夜中のお社とかで、赤い蝋燭に火が灯っているというイメージだけで、すでに怖いです。
【2009/07/28 02:20】 URL | sugata #8Y4d93Uo[ 編集]

おはようございます。

小川未明の作品ですと
自分も『赤い蝋燭と人魚』しか
読んだことがなかったので
(あれも十分怖かった印象がありますが・・・)

sugataさんの記事のお陰で
非常に読みたくなりました。
ありがとうございました。
【2009/07/27 06:05】 URL | きみやす #-[ 編集]

kennさん

さすがに二日酔いはないと思いますが……いや、もしかすると(笑)
【2009/07/25 12:25】 URL | sugata #8Y4d93Uo[ 編集]

>kennさんもぜひ酔ってみてください(笑)。

悪酔いしないように気をつけながら…(^^)
【2009/07/25 12:15】 URL | kenn #NV6rn1uo[ 編集]

kennさん

童話といっても小川未明の作品の場合、本当に子供に読ませてよいのか、と思わせるぐらいイメージが強烈ですね。「赤い蝋燭と人魚」などは正にその典型です。
ところが本書に収録されている「■幼年期の幻想」などに分類される日本風怪談では、童話ほどのインパクトはないのです。ないのですが、こと怖さと美しさに限っては、こっちの方が上かもしれません。
とにかく語りに酔えます。kennさんもぜひ酔ってみてください(笑)。
【2009/07/24 00:55】 URL | sugata #8Y4d93Uo[ 編集]

小川未明の童話は、雰囲気が好きで、
いまでもときどき読みたくなります。
怪談のほうは読んだことがなく、
この本も少し気にはなっていたんです。
やっぱり読もうか。
【2009/07/23 12:23】 URL | kenn #NV6rn1uo[ 編集]

涼さん

私もかろうじて「赤い蝋燭と人魚」を覚えていたぐらいなので、最初は懐かしいなぁぐらいで読み始めたのですが、いやいやこれがビックリです。自分のイメージしていた小川未明は何だったのだというぐらい、実はショックを受けています。オススメですよ、いやホント。

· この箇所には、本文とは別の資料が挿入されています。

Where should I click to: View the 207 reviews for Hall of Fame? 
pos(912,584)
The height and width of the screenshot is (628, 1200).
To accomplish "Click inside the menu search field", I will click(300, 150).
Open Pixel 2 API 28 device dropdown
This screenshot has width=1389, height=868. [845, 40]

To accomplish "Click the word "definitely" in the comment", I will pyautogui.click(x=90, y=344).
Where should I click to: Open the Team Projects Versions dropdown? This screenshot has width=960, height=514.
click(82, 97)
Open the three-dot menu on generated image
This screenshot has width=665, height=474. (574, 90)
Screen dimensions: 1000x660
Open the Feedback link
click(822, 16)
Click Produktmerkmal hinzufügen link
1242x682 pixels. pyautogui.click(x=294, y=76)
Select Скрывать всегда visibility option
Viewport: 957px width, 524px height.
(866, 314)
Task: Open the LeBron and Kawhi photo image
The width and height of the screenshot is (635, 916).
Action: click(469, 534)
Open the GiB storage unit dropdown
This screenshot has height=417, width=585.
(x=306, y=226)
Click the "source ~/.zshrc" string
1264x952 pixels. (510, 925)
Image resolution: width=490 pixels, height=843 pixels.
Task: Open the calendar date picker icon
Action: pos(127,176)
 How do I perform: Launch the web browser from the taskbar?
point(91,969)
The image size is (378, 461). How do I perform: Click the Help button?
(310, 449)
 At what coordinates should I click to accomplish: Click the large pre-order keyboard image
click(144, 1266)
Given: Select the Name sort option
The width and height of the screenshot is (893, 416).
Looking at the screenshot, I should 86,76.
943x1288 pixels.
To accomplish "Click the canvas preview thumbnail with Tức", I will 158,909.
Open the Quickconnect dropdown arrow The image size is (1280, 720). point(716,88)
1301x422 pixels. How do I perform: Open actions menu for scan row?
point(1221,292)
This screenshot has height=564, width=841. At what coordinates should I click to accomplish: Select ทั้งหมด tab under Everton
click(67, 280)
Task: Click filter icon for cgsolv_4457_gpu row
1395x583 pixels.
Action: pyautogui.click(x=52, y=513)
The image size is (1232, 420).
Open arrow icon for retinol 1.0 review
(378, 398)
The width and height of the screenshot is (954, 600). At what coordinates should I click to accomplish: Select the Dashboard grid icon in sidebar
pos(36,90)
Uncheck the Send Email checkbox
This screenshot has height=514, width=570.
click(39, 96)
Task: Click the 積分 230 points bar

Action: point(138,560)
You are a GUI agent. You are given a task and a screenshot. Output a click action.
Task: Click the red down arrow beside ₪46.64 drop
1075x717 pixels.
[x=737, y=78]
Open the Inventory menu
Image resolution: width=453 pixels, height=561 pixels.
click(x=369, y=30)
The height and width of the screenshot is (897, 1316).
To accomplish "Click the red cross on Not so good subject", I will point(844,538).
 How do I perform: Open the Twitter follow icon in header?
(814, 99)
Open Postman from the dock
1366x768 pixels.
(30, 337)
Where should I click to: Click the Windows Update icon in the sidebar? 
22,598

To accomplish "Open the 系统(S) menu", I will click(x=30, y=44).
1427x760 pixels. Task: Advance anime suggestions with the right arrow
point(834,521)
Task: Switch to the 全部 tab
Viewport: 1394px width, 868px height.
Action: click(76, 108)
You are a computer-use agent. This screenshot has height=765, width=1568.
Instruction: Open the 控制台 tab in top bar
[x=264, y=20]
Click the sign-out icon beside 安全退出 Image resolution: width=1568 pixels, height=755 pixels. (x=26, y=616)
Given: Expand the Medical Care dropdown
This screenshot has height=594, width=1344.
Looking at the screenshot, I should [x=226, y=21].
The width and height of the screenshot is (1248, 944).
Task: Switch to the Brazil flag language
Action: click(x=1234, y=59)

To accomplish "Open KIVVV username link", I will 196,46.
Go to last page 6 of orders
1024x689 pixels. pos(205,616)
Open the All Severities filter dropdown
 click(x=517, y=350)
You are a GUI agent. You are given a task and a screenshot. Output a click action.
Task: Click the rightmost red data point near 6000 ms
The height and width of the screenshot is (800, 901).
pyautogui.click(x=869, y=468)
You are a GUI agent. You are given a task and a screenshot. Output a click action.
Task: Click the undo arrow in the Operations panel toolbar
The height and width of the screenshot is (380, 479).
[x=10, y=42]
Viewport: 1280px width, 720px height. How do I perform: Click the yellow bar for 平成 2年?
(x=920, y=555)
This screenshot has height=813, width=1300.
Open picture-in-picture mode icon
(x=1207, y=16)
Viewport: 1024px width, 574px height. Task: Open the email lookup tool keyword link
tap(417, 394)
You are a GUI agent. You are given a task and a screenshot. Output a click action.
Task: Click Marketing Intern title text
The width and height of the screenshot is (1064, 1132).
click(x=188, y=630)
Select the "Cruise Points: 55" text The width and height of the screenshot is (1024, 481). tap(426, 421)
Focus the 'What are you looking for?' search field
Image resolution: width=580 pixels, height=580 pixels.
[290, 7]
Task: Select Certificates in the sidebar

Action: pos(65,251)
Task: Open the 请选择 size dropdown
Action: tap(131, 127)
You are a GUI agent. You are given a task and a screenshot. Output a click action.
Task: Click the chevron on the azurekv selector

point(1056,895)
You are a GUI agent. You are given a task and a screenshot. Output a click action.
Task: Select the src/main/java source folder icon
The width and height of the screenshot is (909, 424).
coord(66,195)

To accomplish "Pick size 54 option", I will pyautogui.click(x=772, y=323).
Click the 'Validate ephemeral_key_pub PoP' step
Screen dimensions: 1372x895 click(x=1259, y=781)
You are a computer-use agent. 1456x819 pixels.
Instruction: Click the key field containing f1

タイトルの件は正にそのとおり。ま、これは私がどうこうより、デザイナーさんの遊び心の勝利であります。
【2009/07/20 21:10】 URL | sugata #8Y4d93Uo[ 編集]

こんばんは

「幽霊船」や「黒い人と赤い橇」など、読んだ覚えはあるのですが、どうしても中身が思い出せません。そして、気になって気になって……
これはもう、買って読むしかないですね(笑)。

それから今頃気づいたのですが、ブログのタイトルにマウスカーソルを合わせると、ピストルが連続発射されるのですね。